Update the entries below so that each "coordinate pair" reads "pair of numbers", and keep every other part of the entries the same.
- Opening Delimiter -
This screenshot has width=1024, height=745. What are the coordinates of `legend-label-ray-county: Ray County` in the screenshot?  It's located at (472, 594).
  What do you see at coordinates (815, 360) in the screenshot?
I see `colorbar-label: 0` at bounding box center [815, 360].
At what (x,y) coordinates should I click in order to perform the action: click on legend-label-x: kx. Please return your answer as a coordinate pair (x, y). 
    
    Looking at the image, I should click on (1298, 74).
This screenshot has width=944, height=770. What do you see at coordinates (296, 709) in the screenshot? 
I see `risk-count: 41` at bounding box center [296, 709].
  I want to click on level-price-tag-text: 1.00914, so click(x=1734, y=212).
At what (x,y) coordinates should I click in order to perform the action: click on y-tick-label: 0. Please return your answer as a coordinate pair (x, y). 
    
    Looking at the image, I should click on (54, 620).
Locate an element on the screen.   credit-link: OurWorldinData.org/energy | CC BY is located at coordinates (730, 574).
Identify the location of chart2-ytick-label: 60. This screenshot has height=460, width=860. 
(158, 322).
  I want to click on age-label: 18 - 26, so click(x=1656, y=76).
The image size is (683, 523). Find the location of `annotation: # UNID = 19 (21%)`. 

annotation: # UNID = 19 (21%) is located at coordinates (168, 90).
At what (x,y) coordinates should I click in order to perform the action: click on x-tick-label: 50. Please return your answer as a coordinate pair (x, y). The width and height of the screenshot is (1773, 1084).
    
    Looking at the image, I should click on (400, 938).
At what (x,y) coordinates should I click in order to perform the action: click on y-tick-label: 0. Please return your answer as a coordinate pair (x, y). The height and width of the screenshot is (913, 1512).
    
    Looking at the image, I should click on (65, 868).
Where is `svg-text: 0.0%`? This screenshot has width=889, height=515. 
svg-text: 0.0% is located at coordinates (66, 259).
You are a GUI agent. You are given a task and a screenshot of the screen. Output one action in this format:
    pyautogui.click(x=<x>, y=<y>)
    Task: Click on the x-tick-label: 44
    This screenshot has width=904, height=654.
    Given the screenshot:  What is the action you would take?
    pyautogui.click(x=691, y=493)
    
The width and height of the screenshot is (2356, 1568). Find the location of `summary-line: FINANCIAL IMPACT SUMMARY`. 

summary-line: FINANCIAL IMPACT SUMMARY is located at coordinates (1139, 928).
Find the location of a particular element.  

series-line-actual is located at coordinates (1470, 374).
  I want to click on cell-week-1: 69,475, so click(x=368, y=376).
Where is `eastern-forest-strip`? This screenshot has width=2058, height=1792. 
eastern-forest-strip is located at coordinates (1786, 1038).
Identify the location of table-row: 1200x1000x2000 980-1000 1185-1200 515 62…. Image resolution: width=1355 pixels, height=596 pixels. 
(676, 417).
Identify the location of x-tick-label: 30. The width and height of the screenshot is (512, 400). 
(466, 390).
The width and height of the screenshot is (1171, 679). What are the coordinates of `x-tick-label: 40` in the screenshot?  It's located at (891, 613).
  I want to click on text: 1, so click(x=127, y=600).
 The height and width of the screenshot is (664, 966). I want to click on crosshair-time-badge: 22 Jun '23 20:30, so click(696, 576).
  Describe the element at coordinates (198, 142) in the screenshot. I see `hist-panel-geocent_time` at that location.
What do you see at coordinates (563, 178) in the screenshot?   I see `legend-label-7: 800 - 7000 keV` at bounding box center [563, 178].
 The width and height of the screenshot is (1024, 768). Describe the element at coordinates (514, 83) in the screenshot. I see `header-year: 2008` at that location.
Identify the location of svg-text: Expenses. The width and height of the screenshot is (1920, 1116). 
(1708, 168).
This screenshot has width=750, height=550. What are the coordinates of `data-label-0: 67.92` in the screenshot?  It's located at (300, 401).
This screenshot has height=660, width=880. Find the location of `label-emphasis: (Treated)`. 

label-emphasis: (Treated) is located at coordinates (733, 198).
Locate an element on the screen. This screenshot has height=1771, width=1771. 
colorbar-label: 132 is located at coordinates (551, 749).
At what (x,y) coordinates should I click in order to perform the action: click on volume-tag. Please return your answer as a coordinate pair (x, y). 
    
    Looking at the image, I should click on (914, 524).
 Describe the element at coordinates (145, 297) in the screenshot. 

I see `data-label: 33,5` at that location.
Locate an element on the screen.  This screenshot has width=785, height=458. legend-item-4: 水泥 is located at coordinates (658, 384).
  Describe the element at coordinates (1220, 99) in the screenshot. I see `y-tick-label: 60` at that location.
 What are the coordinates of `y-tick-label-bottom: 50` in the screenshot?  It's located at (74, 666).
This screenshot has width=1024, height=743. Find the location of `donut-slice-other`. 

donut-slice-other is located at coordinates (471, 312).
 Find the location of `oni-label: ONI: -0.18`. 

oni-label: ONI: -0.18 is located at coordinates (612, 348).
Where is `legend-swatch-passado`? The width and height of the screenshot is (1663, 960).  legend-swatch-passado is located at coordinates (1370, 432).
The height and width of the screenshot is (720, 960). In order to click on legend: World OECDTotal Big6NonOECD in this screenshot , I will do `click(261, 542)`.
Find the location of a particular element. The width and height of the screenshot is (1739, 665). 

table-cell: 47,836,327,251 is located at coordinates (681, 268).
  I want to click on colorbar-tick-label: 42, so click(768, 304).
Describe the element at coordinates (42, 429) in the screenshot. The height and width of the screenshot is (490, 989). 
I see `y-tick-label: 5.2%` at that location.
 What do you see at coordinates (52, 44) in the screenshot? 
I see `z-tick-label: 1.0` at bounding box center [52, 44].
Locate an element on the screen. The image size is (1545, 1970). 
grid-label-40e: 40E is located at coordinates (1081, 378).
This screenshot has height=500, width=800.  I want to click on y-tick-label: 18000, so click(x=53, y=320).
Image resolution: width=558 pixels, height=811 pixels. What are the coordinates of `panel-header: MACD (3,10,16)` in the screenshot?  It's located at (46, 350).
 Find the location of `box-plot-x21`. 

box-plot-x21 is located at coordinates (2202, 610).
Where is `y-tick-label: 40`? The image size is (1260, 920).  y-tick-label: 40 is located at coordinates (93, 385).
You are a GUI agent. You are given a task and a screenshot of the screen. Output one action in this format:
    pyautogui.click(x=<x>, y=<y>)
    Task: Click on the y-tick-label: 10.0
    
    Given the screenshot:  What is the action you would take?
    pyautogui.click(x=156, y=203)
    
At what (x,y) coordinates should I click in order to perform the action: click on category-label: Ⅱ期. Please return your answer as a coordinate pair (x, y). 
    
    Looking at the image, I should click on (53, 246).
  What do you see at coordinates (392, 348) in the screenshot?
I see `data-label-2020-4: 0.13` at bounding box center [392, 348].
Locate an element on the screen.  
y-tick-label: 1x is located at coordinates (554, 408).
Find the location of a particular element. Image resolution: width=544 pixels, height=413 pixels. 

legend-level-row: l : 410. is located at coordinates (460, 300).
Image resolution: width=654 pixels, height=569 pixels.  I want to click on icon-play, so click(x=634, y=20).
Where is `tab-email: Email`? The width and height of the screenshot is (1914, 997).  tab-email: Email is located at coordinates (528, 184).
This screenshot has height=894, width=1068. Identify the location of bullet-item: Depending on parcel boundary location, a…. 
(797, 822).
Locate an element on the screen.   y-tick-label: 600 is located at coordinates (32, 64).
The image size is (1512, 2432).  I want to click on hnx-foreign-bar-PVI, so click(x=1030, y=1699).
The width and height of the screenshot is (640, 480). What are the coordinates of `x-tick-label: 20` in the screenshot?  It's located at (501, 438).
- Closing Delimiter -
**Written reply:**
This screenshot has width=1024, height=745. What are the coordinates of `legend-label-ray-county: Ray County` in the screenshot?  It's located at (472, 594).
  What do you see at coordinates (815, 360) in the screenshot?
I see `colorbar-label: 0` at bounding box center [815, 360].
At what (x,y) coordinates should I click in order to perform the action: click on legend-label-x: kx. Please return your answer as a pair of numbers (x, y). 
    
    Looking at the image, I should click on (1298, 74).
This screenshot has width=944, height=770. What do you see at coordinates (296, 709) in the screenshot? 
I see `risk-count: 41` at bounding box center [296, 709].
  I want to click on level-price-tag-text: 1.00914, so click(x=1734, y=212).
At what (x,y) coordinates should I click in order to perform the action: click on y-tick-label: 0. Please return your answer as a pair of numbers (x, y). 
    
    Looking at the image, I should click on (54, 620).
Locate an element on the screen.   credit-link: OurWorldinData.org/energy | CC BY is located at coordinates (730, 574).
Identify the location of chart2-ytick-label: 60. This screenshot has height=460, width=860. 
(158, 322).
  I want to click on age-label: 18 - 26, so click(x=1656, y=76).
The image size is (683, 523). Find the location of `annotation: # UNID = 19 (21%)`. 

annotation: # UNID = 19 (21%) is located at coordinates (168, 90).
At what (x,y) coordinates should I click in order to perform the action: click on x-tick-label: 50. Please return your answer as a pair of numbers (x, y). The width and height of the screenshot is (1773, 1084).
    
    Looking at the image, I should click on (400, 938).
At what (x,y) coordinates should I click in order to perform the action: click on y-tick-label: 0. Please return your answer as a pair of numbers (x, y). The height and width of the screenshot is (913, 1512).
    
    Looking at the image, I should click on (65, 868).
Where is `svg-text: 0.0%`? This screenshot has width=889, height=515. 
svg-text: 0.0% is located at coordinates (66, 259).
You are a GUI agent. You are given a task and a screenshot of the screen. Output one action in this format:
    pyautogui.click(x=<x>, y=<y>)
    Task: Click on the x-tick-label: 44
    This screenshot has width=904, height=654.
    Given the screenshot:  What is the action you would take?
    pyautogui.click(x=691, y=493)
    
The width and height of the screenshot is (2356, 1568). Find the location of `summary-line: FINANCIAL IMPACT SUMMARY`. 

summary-line: FINANCIAL IMPACT SUMMARY is located at coordinates (1139, 928).
Find the location of a particular element.  

series-line-actual is located at coordinates (1470, 374).
  I want to click on cell-week-1: 69,475, so click(x=368, y=376).
Where is `eastern-forest-strip`? This screenshot has width=2058, height=1792. 
eastern-forest-strip is located at coordinates (1786, 1038).
Identify the location of table-row: 1200x1000x2000 980-1000 1185-1200 515 62…. Image resolution: width=1355 pixels, height=596 pixels. 
(676, 417).
Identify the location of x-tick-label: 30. The width and height of the screenshot is (512, 400). 
(466, 390).
The width and height of the screenshot is (1171, 679). What are the coordinates of `x-tick-label: 40` in the screenshot?  It's located at (891, 613).
  I want to click on text: 1, so click(x=127, y=600).
 The height and width of the screenshot is (664, 966). I want to click on crosshair-time-badge: 22 Jun '23 20:30, so click(696, 576).
  Describe the element at coordinates (198, 142) in the screenshot. I see `hist-panel-geocent_time` at that location.
What do you see at coordinates (563, 178) in the screenshot?   I see `legend-label-7: 800 - 7000 keV` at bounding box center [563, 178].
 The width and height of the screenshot is (1024, 768). Describe the element at coordinates (514, 83) in the screenshot. I see `header-year: 2008` at that location.
Identify the location of svg-text: Expenses. The width and height of the screenshot is (1920, 1116). 
(1708, 168).
This screenshot has width=750, height=550. What are the coordinates of `data-label-0: 67.92` in the screenshot?  It's located at (300, 401).
This screenshot has height=660, width=880. Find the location of `label-emphasis: (Treated)`. 

label-emphasis: (Treated) is located at coordinates (733, 198).
Locate an element on the screen. This screenshot has height=1771, width=1771. 
colorbar-label: 132 is located at coordinates (551, 749).
At what (x,y) coordinates should I click in order to perform the action: click on volume-tag. Please return your answer as a pair of numbers (x, y). 
    
    Looking at the image, I should click on (914, 524).
 Describe the element at coordinates (145, 297) in the screenshot. 

I see `data-label: 33,5` at that location.
Locate an element on the screen.  This screenshot has width=785, height=458. legend-item-4: 水泥 is located at coordinates (658, 384).
  Describe the element at coordinates (1220, 99) in the screenshot. I see `y-tick-label: 60` at that location.
 What are the coordinates of `y-tick-label-bottom: 50` in the screenshot?  It's located at (74, 666).
This screenshot has width=1024, height=743. Find the location of `donut-slice-other`. 

donut-slice-other is located at coordinates (471, 312).
 Find the location of `oni-label: ONI: -0.18`. 

oni-label: ONI: -0.18 is located at coordinates (612, 348).
Where is `legend-swatch-passado`? The width and height of the screenshot is (1663, 960).  legend-swatch-passado is located at coordinates (1370, 432).
The height and width of the screenshot is (720, 960). In order to click on legend: World OECDTotal Big6NonOECD in this screenshot , I will do `click(261, 542)`.
Find the location of a particular element. The width and height of the screenshot is (1739, 665). 

table-cell: 47,836,327,251 is located at coordinates (681, 268).
  I want to click on colorbar-tick-label: 42, so click(768, 304).
Describe the element at coordinates (42, 429) in the screenshot. The height and width of the screenshot is (490, 989). 
I see `y-tick-label: 5.2%` at that location.
 What do you see at coordinates (52, 44) in the screenshot? 
I see `z-tick-label: 1.0` at bounding box center [52, 44].
Locate an element on the screen. The image size is (1545, 1970). 
grid-label-40e: 40E is located at coordinates (1081, 378).
This screenshot has height=500, width=800.  I want to click on y-tick-label: 18000, so click(x=53, y=320).
Image resolution: width=558 pixels, height=811 pixels. What are the coordinates of `panel-header: MACD (3,10,16)` in the screenshot?  It's located at (46, 350).
 Find the location of `box-plot-x21`. 

box-plot-x21 is located at coordinates (2202, 610).
Where is `y-tick-label: 40`? The image size is (1260, 920).  y-tick-label: 40 is located at coordinates (93, 385).
You are a GUI agent. You are given a task and a screenshot of the screen. Output one action in this format:
    pyautogui.click(x=<x>, y=<y>)
    Task: Click on the y-tick-label: 10.0
    
    Given the screenshot:  What is the action you would take?
    pyautogui.click(x=156, y=203)
    
At what (x,y) coordinates should I click in order to perform the action: click on category-label: Ⅱ期. Please return your answer as a pair of numbers (x, y). 
    
    Looking at the image, I should click on (53, 246).
  What do you see at coordinates (392, 348) in the screenshot?
I see `data-label-2020-4: 0.13` at bounding box center [392, 348].
Locate an element on the screen.  
y-tick-label: 1x is located at coordinates (554, 408).
Find the location of a particular element. Image resolution: width=544 pixels, height=413 pixels. 

legend-level-row: l : 410. is located at coordinates (460, 300).
Image resolution: width=654 pixels, height=569 pixels.  I want to click on icon-play, so click(x=634, y=20).
Where is `tab-email: Email`? The width and height of the screenshot is (1914, 997).  tab-email: Email is located at coordinates (528, 184).
This screenshot has height=894, width=1068. Identify the location of bullet-item: Depending on parcel boundary location, a…. 
(797, 822).
Locate an element on the screen.   y-tick-label: 600 is located at coordinates (32, 64).
The image size is (1512, 2432).  I want to click on hnx-foreign-bar-PVI, so click(x=1030, y=1699).
The width and height of the screenshot is (640, 480). What are the coordinates of `x-tick-label: 20` in the screenshot?  It's located at (501, 438).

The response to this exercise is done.